Instructions for the task ▸ Please reproduce every one of the following rows word for word, keeping their order and line breaks unchanged.

-- BEGIN Extracted material --

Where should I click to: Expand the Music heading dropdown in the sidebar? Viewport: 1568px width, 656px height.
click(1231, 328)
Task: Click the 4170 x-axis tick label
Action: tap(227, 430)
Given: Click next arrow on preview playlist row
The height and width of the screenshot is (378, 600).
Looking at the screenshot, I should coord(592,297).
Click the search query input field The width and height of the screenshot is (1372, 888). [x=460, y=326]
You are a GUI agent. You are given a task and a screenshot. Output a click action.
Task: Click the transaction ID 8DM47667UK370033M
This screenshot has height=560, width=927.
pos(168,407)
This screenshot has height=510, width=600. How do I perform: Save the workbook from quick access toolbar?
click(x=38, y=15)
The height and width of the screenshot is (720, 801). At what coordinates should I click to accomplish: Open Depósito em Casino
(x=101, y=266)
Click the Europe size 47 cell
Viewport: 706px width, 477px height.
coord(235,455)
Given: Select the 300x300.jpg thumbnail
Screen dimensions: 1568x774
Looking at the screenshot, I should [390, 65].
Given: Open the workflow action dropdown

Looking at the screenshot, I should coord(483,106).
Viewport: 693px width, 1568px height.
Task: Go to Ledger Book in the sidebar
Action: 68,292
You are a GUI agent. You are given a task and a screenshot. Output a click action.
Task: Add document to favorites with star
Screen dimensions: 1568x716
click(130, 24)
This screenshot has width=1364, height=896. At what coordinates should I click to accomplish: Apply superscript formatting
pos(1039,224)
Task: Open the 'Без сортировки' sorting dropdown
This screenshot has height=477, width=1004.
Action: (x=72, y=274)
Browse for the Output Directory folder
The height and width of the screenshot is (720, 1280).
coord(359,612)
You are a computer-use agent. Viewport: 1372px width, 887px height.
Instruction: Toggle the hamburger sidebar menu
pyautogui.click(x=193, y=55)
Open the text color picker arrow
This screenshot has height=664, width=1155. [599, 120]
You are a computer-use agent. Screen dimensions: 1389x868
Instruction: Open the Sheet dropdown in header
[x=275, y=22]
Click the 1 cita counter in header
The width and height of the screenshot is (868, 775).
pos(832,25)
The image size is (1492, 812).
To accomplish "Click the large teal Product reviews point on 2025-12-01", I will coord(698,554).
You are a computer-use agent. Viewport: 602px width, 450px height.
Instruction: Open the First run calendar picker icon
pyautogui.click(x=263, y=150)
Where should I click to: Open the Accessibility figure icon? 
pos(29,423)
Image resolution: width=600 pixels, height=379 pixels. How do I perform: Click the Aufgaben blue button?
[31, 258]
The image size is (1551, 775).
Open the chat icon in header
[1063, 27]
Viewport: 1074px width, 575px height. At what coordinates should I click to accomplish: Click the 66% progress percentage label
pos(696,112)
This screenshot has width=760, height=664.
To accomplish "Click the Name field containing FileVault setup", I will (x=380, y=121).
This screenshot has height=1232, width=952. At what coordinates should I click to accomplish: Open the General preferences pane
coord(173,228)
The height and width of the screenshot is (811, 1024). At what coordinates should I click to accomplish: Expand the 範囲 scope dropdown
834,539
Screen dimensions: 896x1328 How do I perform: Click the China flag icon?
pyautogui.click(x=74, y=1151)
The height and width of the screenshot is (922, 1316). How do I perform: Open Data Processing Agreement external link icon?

-- END Extracted material --

Complete response ▸
Where should I click to: Expand the Music heading dropdown in the sidebar? Viewport: 1568px width, 656px height.
click(1231, 328)
Task: Click the 4170 x-axis tick label
Action: tap(227, 430)
Given: Click next arrow on preview playlist row
The height and width of the screenshot is (378, 600).
Looking at the screenshot, I should coord(592,297).
Click the search query input field The width and height of the screenshot is (1372, 888). [x=460, y=326]
You are a GUI agent. You are given a task and a screenshot. Output a click action.
Task: Click the transaction ID 8DM47667UK370033M
This screenshot has height=560, width=927.
pos(168,407)
This screenshot has height=510, width=600. How do I perform: Save the workbook from quick access toolbar?
click(x=38, y=15)
The height and width of the screenshot is (720, 801). At what coordinates should I click to accomplish: Open Depósito em Casino
(x=101, y=266)
Click the Europe size 47 cell
Viewport: 706px width, 477px height.
coord(235,455)
Given: Select the 300x300.jpg thumbnail
Screen dimensions: 1568x774
Looking at the screenshot, I should [390, 65].
Given: Open the workflow action dropdown

Looking at the screenshot, I should coord(483,106).
Viewport: 693px width, 1568px height.
Task: Go to Ledger Book in the sidebar
Action: 68,292
You are a GUI agent. You are given a task and a screenshot. Output a click action.
Task: Add document to favorites with star
Screen dimensions: 1568x716
click(130, 24)
This screenshot has width=1364, height=896. At what coordinates should I click to accomplish: Apply superscript formatting
pos(1039,224)
Task: Open the 'Без сортировки' sorting dropdown
This screenshot has height=477, width=1004.
Action: (x=72, y=274)
Browse for the Output Directory folder
The height and width of the screenshot is (720, 1280).
coord(359,612)
You are a computer-use agent. Viewport: 1372px width, 887px height.
Instruction: Toggle the hamburger sidebar menu
pyautogui.click(x=193, y=55)
Open the text color picker arrow
This screenshot has height=664, width=1155. [599, 120]
You are a computer-use agent. Screen dimensions: 1389x868
Instruction: Open the Sheet dropdown in header
[x=275, y=22]
Click the 1 cita counter in header
The width and height of the screenshot is (868, 775).
pos(832,25)
The image size is (1492, 812).
To accomplish "Click the large teal Product reviews point on 2025-12-01", I will coord(698,554).
You are a computer-use agent. Viewport: 602px width, 450px height.
Instruction: Open the First run calendar picker icon
pyautogui.click(x=263, y=150)
Where should I click to: Open the Accessibility figure icon? 
pos(29,423)
Image resolution: width=600 pixels, height=379 pixels. How do I perform: Click the Aufgaben blue button?
[31, 258]
The image size is (1551, 775).
Open the chat icon in header
[1063, 27]
Viewport: 1074px width, 575px height. At what coordinates should I click to accomplish: Click the 66% progress percentage label
pos(696,112)
This screenshot has width=760, height=664.
To accomplish "Click the Name field containing FileVault setup", I will (x=380, y=121).
This screenshot has height=1232, width=952. At what coordinates should I click to accomplish: Open the General preferences pane
coord(173,228)
The height and width of the screenshot is (811, 1024). At what coordinates should I click to accomplish: Expand the 範囲 scope dropdown
834,539
Screen dimensions: 896x1328 How do I perform: Click the China flag icon?
pyautogui.click(x=74, y=1151)
The height and width of the screenshot is (922, 1316). How do I perform: Open Data Processing Agreement external link icon?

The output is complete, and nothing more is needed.